Where a line of the entries below includes the string "Enable", count it. Give only the resulting number.

==== MATERIAL PROVIDED ====

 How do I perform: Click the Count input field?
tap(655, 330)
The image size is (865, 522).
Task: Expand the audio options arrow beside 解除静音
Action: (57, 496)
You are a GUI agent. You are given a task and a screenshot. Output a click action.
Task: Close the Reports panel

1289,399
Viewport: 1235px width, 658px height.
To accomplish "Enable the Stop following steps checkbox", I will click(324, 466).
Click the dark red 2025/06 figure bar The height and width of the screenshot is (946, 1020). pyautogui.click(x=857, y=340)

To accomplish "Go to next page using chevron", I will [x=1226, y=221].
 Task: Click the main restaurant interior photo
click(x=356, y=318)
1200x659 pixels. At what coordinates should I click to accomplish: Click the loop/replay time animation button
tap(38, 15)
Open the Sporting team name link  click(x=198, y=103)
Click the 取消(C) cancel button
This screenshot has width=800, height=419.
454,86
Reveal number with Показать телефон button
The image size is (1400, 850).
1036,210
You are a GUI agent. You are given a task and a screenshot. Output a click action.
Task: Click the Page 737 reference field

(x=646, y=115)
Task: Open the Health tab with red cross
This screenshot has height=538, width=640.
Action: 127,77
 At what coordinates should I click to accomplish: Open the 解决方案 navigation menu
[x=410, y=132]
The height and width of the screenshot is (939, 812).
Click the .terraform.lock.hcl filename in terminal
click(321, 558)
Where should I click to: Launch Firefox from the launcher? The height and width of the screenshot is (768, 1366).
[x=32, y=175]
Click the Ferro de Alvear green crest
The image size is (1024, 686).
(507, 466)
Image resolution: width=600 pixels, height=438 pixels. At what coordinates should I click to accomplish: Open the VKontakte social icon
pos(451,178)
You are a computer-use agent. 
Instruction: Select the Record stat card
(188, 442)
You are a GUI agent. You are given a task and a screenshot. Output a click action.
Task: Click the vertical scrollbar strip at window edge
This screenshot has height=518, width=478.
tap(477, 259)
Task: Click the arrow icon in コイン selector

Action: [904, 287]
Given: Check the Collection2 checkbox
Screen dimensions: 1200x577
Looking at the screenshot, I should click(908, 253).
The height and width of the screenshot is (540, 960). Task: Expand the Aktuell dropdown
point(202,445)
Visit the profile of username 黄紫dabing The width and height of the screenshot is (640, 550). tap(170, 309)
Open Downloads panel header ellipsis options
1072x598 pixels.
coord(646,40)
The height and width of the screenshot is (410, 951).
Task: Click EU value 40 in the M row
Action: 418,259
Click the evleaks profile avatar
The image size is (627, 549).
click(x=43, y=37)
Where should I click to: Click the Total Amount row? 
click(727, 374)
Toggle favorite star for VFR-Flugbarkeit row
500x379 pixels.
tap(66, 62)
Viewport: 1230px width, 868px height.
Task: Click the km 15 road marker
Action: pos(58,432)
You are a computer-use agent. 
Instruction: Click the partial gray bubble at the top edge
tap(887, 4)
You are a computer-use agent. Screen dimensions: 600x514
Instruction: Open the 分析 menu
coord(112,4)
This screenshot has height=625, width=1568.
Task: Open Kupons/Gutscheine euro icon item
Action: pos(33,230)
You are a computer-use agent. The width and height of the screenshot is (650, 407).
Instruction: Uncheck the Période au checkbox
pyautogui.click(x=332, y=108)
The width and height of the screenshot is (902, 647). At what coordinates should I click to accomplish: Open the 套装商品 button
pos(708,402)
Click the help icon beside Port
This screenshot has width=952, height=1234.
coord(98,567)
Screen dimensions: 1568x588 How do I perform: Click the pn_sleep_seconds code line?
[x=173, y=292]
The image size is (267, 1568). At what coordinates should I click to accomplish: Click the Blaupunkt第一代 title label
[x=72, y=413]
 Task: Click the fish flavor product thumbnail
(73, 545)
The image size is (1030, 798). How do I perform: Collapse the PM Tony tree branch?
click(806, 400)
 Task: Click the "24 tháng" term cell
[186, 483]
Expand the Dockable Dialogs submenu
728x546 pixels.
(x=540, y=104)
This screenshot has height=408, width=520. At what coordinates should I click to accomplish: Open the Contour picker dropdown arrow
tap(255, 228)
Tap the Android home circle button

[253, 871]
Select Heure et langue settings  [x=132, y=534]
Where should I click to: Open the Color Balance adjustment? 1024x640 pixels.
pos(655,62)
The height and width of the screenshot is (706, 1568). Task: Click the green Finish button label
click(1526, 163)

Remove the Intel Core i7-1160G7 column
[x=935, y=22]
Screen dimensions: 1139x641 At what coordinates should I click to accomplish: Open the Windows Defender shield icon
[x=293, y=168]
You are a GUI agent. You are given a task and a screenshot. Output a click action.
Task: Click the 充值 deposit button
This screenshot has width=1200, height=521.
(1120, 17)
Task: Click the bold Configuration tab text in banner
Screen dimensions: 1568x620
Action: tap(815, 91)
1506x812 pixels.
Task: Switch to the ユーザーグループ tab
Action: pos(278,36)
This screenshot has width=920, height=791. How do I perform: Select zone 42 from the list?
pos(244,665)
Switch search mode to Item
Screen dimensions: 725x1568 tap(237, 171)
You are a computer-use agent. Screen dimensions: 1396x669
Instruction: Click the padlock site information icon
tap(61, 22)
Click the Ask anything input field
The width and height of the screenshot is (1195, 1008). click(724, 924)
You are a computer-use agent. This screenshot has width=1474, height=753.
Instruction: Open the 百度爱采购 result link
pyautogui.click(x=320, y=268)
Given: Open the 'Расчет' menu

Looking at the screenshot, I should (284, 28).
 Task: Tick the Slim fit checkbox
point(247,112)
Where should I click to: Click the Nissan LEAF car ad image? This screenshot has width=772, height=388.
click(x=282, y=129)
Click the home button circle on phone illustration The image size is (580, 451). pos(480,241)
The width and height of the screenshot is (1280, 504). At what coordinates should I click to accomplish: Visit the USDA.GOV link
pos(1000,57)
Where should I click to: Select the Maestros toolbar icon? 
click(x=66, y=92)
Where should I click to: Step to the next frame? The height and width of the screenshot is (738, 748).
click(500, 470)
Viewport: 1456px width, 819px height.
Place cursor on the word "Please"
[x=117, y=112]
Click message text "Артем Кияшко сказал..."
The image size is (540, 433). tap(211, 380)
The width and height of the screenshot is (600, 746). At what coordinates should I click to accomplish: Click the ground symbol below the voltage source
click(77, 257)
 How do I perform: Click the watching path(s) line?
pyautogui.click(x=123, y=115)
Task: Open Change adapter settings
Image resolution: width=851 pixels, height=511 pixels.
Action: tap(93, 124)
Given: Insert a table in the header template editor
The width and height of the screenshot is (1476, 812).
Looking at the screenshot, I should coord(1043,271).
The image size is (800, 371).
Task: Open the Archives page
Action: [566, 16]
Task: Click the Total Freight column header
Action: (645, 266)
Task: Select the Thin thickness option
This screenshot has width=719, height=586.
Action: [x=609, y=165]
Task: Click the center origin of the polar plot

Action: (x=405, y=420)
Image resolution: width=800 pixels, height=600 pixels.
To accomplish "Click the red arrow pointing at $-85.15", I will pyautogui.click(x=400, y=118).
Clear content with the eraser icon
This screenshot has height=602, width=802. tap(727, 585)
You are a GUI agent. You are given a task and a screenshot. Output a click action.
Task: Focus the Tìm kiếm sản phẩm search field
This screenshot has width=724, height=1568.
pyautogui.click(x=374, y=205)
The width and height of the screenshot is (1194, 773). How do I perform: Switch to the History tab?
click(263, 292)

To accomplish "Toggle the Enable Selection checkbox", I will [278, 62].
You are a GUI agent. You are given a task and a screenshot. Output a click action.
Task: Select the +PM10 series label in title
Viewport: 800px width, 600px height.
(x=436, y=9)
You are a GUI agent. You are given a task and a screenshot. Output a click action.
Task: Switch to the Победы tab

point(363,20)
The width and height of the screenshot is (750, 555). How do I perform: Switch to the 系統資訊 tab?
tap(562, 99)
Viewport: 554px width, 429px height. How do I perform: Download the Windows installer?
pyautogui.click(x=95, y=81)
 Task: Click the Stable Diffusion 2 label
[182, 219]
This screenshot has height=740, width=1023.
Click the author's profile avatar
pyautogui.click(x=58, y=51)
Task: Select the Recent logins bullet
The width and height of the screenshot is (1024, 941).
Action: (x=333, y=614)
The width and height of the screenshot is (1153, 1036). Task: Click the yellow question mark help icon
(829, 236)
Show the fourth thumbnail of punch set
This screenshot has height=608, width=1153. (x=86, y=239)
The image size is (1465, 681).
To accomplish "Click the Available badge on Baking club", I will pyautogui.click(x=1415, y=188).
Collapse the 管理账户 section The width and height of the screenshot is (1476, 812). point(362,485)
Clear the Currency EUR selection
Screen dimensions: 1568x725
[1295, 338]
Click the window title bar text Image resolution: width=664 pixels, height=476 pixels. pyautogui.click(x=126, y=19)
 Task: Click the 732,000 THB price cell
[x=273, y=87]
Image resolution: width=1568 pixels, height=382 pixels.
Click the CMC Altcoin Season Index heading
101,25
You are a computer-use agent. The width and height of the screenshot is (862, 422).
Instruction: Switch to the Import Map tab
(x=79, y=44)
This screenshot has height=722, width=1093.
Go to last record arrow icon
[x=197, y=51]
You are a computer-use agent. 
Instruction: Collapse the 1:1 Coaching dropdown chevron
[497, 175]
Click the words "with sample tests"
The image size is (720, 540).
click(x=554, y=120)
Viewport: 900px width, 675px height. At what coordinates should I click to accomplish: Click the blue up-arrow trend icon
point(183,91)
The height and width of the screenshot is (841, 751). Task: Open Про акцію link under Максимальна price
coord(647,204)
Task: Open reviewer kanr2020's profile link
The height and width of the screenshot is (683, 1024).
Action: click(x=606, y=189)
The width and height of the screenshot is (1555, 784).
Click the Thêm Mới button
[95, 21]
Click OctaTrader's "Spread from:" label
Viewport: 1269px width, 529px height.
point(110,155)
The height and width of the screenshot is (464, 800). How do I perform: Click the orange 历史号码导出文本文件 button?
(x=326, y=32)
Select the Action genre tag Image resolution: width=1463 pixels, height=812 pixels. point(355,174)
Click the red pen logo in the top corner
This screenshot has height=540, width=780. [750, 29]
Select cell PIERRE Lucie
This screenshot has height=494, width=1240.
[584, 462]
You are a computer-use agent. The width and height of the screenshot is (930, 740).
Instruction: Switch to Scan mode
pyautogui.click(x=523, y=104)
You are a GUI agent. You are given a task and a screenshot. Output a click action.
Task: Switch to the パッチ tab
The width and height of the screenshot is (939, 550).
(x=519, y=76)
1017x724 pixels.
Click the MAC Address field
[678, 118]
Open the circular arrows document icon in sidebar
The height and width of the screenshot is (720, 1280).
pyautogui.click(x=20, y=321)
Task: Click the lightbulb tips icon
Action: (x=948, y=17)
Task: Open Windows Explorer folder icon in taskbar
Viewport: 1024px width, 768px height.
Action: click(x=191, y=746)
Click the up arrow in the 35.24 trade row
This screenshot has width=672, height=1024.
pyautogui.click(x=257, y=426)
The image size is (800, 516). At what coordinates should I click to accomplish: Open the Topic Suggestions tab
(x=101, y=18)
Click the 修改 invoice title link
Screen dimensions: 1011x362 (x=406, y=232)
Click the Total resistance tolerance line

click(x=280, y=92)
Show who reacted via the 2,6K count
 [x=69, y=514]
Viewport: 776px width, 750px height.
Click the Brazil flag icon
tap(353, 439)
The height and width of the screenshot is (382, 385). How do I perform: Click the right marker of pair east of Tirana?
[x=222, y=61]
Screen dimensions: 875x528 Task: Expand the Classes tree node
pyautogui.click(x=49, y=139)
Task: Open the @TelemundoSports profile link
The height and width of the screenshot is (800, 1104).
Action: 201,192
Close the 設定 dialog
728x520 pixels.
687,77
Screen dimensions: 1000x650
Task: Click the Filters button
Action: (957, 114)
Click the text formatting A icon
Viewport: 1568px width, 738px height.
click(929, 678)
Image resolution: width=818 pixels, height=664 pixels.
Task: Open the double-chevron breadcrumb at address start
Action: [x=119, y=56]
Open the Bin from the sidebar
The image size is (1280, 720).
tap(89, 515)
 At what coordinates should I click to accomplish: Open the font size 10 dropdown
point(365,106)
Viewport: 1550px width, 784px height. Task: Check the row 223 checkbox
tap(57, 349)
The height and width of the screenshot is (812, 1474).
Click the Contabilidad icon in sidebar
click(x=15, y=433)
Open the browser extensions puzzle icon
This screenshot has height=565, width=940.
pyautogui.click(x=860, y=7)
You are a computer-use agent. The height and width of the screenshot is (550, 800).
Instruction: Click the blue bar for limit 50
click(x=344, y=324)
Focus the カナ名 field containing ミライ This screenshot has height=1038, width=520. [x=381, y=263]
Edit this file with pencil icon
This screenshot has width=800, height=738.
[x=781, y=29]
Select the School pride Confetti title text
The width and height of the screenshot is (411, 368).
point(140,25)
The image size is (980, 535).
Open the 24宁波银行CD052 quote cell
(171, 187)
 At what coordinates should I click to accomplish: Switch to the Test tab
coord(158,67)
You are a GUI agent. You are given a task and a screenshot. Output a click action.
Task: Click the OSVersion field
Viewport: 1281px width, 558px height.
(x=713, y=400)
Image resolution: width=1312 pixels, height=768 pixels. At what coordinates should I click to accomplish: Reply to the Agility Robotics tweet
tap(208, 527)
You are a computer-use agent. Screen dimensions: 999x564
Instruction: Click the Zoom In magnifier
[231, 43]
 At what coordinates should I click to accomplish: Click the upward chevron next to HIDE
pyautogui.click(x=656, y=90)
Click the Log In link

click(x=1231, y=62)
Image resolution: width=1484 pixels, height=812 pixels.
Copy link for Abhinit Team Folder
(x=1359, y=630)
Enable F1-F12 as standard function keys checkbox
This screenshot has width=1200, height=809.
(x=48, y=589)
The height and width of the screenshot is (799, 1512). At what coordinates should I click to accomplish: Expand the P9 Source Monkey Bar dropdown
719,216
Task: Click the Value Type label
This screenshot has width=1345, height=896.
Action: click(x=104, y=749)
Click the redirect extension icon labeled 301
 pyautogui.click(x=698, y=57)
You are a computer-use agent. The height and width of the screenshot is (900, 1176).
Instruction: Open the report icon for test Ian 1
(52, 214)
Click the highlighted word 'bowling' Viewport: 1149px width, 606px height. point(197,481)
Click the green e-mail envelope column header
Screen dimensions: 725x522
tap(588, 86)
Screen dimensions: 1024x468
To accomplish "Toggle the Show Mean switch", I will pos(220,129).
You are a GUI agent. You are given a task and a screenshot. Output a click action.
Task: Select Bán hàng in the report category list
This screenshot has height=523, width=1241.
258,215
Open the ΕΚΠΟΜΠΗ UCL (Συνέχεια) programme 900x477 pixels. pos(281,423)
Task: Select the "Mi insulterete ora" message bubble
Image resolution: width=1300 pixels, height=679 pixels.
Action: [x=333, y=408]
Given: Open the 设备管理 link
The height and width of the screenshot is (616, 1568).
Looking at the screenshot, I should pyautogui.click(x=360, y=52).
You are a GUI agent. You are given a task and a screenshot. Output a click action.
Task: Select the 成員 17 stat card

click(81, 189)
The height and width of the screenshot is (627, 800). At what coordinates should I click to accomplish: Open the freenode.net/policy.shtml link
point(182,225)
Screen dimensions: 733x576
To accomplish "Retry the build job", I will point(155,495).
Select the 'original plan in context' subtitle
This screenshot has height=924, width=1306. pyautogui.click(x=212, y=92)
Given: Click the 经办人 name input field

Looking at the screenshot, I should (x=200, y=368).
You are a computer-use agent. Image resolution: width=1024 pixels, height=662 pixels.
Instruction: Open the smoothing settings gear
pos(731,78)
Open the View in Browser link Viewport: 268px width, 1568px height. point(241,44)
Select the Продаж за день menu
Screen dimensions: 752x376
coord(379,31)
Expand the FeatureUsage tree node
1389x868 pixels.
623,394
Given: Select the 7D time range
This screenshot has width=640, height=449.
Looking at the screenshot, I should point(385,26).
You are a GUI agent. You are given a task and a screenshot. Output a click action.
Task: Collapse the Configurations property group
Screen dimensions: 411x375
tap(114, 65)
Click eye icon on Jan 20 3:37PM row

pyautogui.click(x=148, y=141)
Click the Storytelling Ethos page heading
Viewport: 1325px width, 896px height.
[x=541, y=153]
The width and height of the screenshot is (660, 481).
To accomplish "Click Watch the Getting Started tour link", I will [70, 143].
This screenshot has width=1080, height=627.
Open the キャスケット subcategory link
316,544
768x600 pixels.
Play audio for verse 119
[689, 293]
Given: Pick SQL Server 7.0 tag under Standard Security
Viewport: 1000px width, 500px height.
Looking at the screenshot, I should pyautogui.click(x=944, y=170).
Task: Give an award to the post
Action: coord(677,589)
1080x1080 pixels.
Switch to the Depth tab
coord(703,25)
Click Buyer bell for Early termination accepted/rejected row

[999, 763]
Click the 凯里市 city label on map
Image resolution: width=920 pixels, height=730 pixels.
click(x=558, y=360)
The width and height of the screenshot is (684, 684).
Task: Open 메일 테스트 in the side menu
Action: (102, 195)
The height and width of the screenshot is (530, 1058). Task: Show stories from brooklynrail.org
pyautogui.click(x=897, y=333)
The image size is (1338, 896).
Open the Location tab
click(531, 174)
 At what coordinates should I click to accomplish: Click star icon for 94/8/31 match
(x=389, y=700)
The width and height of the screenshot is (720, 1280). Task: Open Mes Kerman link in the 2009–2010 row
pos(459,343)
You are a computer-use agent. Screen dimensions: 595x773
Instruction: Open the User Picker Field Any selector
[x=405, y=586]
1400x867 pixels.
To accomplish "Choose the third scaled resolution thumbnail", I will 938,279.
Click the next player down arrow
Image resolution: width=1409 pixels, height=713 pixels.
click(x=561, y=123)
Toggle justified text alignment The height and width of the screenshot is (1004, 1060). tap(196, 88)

====

RESPONSE TO THE TASK.
3